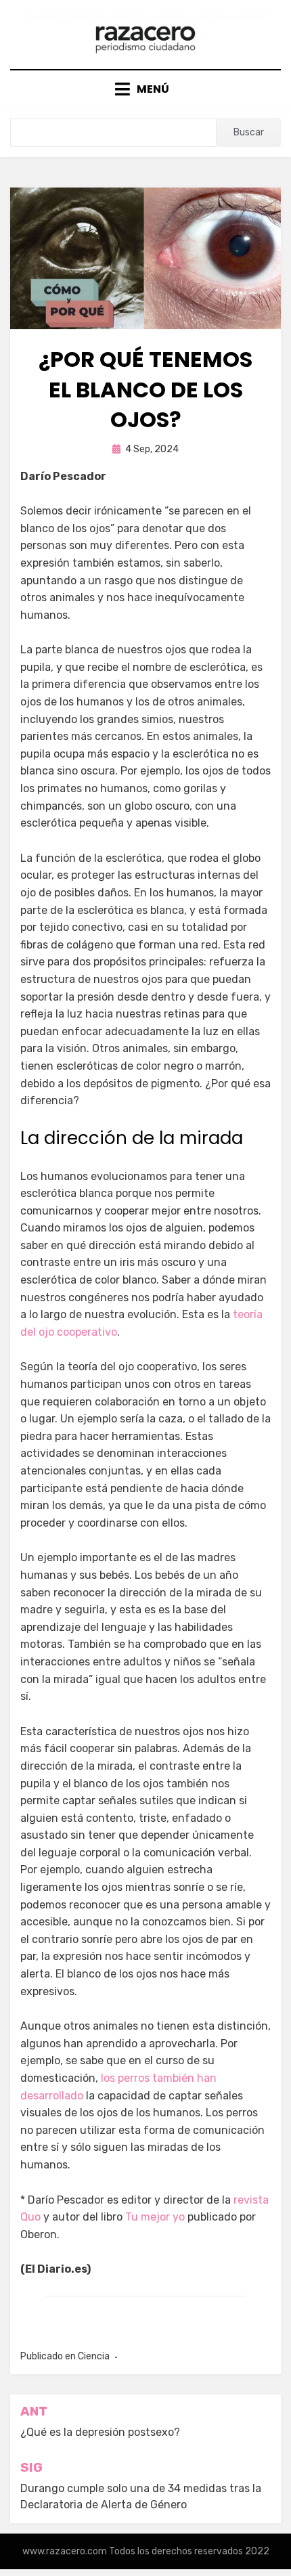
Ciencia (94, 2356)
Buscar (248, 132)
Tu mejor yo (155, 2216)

==

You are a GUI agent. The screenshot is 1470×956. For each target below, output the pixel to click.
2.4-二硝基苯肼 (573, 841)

- **EXERCISE GOAL**
Using the data above, print exactly the lines from the line that contains "You are a GUI" through the line that contains "2.4-二硝基苯肼 (573, 841)", with both included.

- **SOLUTION TO THIS PROBLEM**
You are a GUI agent. The screenshot is 1470×956. For each target below, output the pixel to click.
2.4-二硝基苯肼 (573, 841)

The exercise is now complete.